All lines from the one containing "Open the LPNDIPD21 program code link" through the final line of the records below should be reproduced exactly, with the pictures left out.

-----

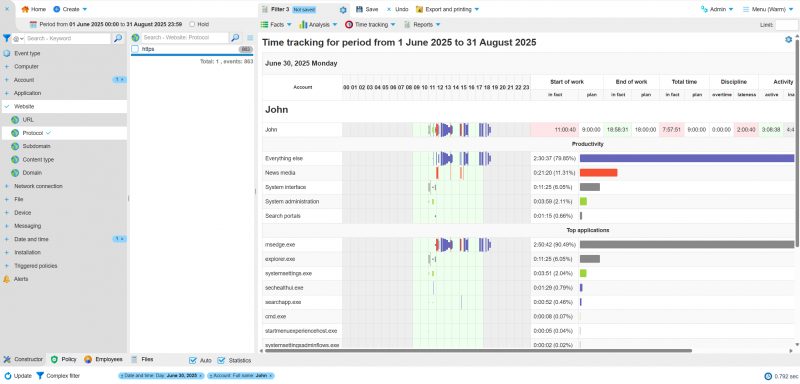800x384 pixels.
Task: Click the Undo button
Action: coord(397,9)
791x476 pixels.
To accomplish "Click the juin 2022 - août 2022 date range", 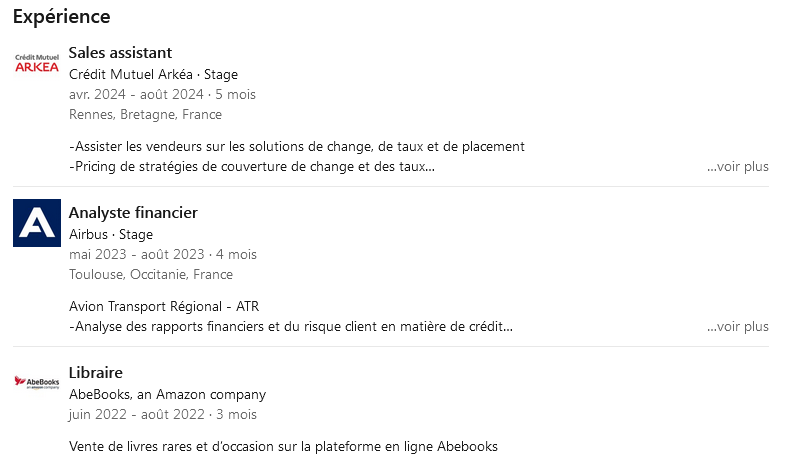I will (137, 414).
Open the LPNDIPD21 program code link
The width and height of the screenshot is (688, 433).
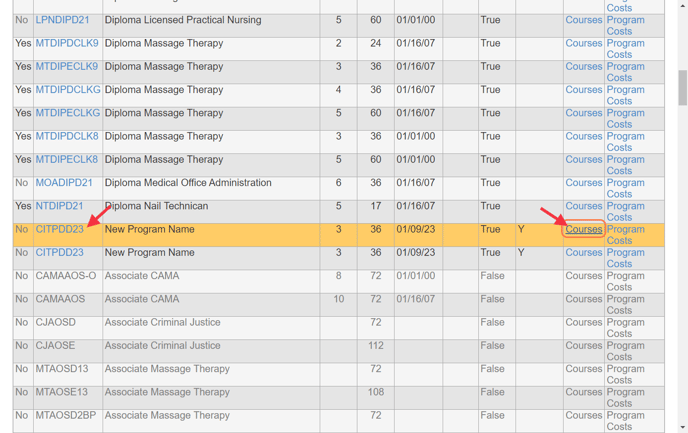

-----

§ Finished exercise:
Open the LPNDIPD21 program code link
The width and height of the screenshot is (688, 433).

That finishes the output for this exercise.